SRX

Hi Guys,

I am from cisco world and i am little bit confused about router on stick and switch trunk on juniper.

 

I have one switch EX3200 Series for local VLAN and router SRX220  as router on stick to connect to WAN.

I have 2 vlans configured on  EX3200 Series and link between on EX3200 to SRX220 is trunk and all vlan are permitted. the link on SRX220 to EX3200 is configured as vlan tag and each vlan l3 ip add

I conf vlan on   EX3200 with their vlan id and l3 ip @.

My probleme is , cant ping any ip on router and even ip in the same vlan, however ping between vlan on switch ok.
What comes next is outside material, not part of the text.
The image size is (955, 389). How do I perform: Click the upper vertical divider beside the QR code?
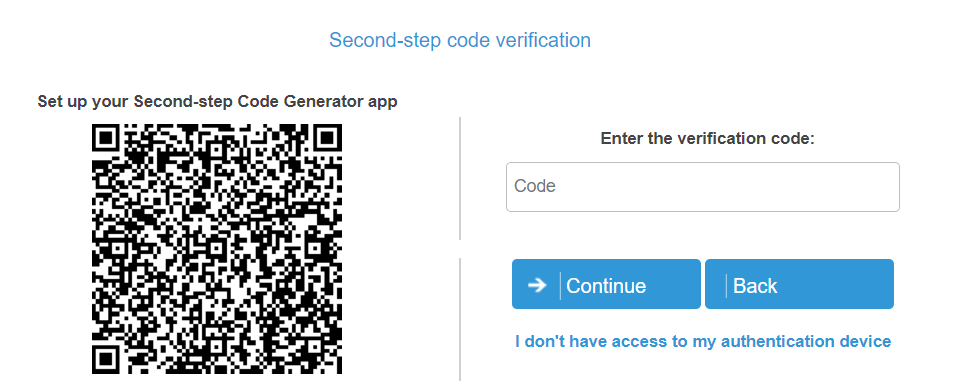tap(460, 178)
I read some infornations about that but nothing is clear.

 

Link between  EX3200  and  SRX220 on switch EX3200  is trunk or not if it's how to configure it?

 

enclosed with the config 

 

Thanks for help, and quick action very appreciate.

 

Hi

You'll need to configure the ge-0/0/0.10 & ge-0/0/0.90 in security zones and configure security policies between the zones to allow the traffic. Note that even if they are in the same zone, you'll still need to configure a security policy i.e. from-zone trust to-zone trust.

Hope this helps.

thank you your answer

Do have any idee how to do that because when even i tried to config

 

edit interfaces ge-0/0/0 unit 0 family inet

set add ip @

 

commit check i have that message : HA Management cannot be configured

 

it's possible to disable the firewall completely ?

 

Thank you

        from-zone trust to-zone trust {
            policy trust-to-trust {
                match {
                    source-address any;
                    destination-address any;
                    application any;
                }
                then {
                    permit;

configure the ge-0/0/0.10 & ge-0/0/0.90 on Router on stick or my switch ??

i don't have these interfaces  neither on EX3200 nor SRX220.

Please

Thank you

Is this a standalone SRX or a chassis cluster?  If this is supposed to be a standalone device, check if it is configured as part of a cluster by running the show chassis cluster status command and if it is, run the set chassis cluster cluster-id 0 node 0 reboot command to disbale the cluster and reboot the device.  Once this is done you should not see this error.

 

To configure the interface as part of  security zone, you'll need to do this under the edit security zones hierarchy i.e. set security zones security-zone trust interface ge-0/0/0.10.

 

If you require no security functionality whatsoever for this particular area of your network, you would be better off investing in a branch level router rather than an SRX device.

Hi

thank for your help. i can now conf interface inet and add vlan inter to trust but ping was still timeout.

Finaly i did :

 

delete security

set security forwarding-options family mpls mode packet-based

 

(from some comment SRX220 is by default a firewall - meaning "flow-based forwarding)

 

Now i can ping all

Thank

---

delete security

set security forwarding-options family mpls mode packet-based

---

I just wan't to give a huge thank you for this. I've be working with Cisco devices for a while, and I figured I would pick up some Juniper and HPE units to try out some inter-brand configurations. I bought an HP A-MSR20-12-T and had a router-on-a-stick config with one of my cisco switches up in about 15 minutes, with never having used an HP router before. Now the JSRX-210H I've been trying to do the same thing for about a week unitl I came across this thread. Thank you thank you and thank you again. I don't understand why something so simple was such a pain to figure out.